Last season, it was a surprise to no one to see the Warriors in the Finals, and now, they are continually surprising more talented teams that visit Chase Center.
Friday, it was the Boston Celtics who who were forced to sweat out a 105-100 win, in a game that had no business being close at all.
It usually takes years to go from unquestioned giants to plucky underdogs, and yet these Golden State Warriors have made the transformation in a few short weeks.
D’Angelo Russell, who has been a constant since his return to the court, went for 10 in the first quarter. The only difference this time around was, he was uncharacteristically loose with the basketball finishing with a career-high, nine turnovers.

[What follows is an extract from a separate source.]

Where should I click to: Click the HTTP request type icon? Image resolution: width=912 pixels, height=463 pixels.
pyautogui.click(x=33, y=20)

Many of them came on passes that were nowhere close without much defensive pressure. It was clear something was off, and that was before he started favoring his right thumb in the third quarter. He immediately went back to the locker room and didn’t come out the rest of the game.

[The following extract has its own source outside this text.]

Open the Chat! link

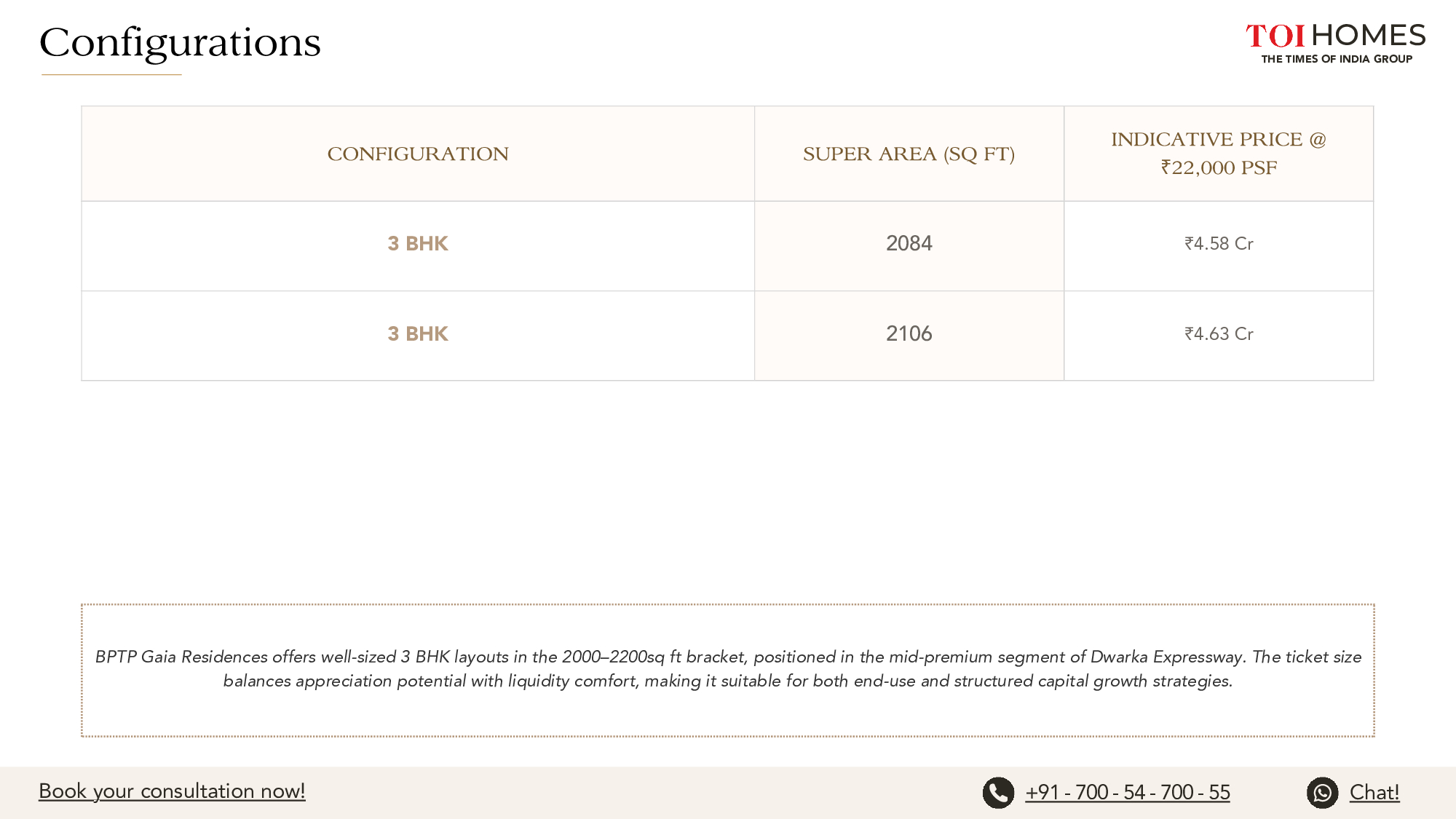[x=1374, y=793]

This is just one more in the line of hand injuries that has plagued the Warriors this season.
First it was Stephen Curry, then Damian Jones and Draymond Green, now Russell and at one point Eric Paschall was getting his hand looked at by the trainer on the bench. Basically, if you’re making an impact for the Warriors on the court, you better wrap both your hands in bubble wrap.
Green called it disheartening to see teammates go down, especially so frequently:
“It sucks. I’ve said it before, you live that everyday, that injury don’t go away when you walk off the floor. It sucks to keep seeing guys go down, but we got that bug right now. We got to keep fighting … sometimes shit just happens.”
Paschall seemed to relish going against first-round pick Grant Williams, and scored on him at will. He finished with 16 points, on a variety of moves, to go with his eight rebounds.
Even with Russell playing just 25 minutes, the Warriors kept taking it to the Eastern Conference contenders. They held the Celtics to just 40 percent from the field, with the pair of Jayson Tatum and Kemba Walker finishing a combined 14-of-42.
Steve Kerr called this the first game all season that the defense looked to be of NBA caliber:
“We played our best defensive game of the year, that’s what really matters. If you can make stops in this league, then you’re going to win some games. It’s the first night maybe all year, where I felt like we know what we are doing defensively. We just looked organized, we looked tied together… we were fighting.”
Although the Warriors were a freezing 5-of-27 from deep, their offensive rebounding kept them close. Namely, it was Omari Spellman, who played just 12 minutes but had seven offensive rebounds, leading the way.
The Warriors level of engagement was noticeably better, especially from Green, and that energy manifested itself into a nine-point lead after one.
Kerr said that while the team has embraced the underdog grind, the crowd has embraced the team for it:
“It’s fun and you can tell our crowd enjoys it. It’s one of the things I’ve loved about our home crowd not just in the five plus years I’ve been here as coach but going back 20 years ago as a player, Warriors’ fans have always appreciated high energy, hustle, toughness, and you could feel it in the building tonight. Our fans really enjoyed watching our guys compete.”
Green looked infinitely more comfortable in the new offense and had his second double-double of the season with 10 points and 11 rebounds to go along with four assists and two steals.
He had the ball in his hands more, but also in better situations, not just catch-and-shoots, and it showed in his aggression level, which was the highest it has been this season.
It’s been an experiment Kerr hasn’t had to do before to get Green those touches, while playing a more pick-and-roll heavy offense:
“Draymond’s at his best offensively when he’s in the middle of the fray. Whether that’s handling the ball, setting a screen, posting up, he’s really good facilitating and making plays for other people. So, there’s been some trial and error with how we’ve played him with this brand-new group of people around him.”
But in the end, the Celtics talent proved too much. An entertaining loss for all the Warriors fans in attendance — and the perfect outcome.
A long, four-game road trip awaits the Warriors now as they will not return to Chase Center until Monday, Nov. 25. Up first is a trip to the Big Easy for a game Sunday against the New Orleans Pelicans and the site of the Warriors lone road win this season.
Kevon Looney, Jacob Evans and Alen Smailagic will all be re-evaluated Nov. 20 for their respective injuries. The team will have a more concrete timeline then. Looney has missed every game since playing just 10 minutes in the opener. Evans appeared in just three games before his injury, and Smailagic has been injured since training camp.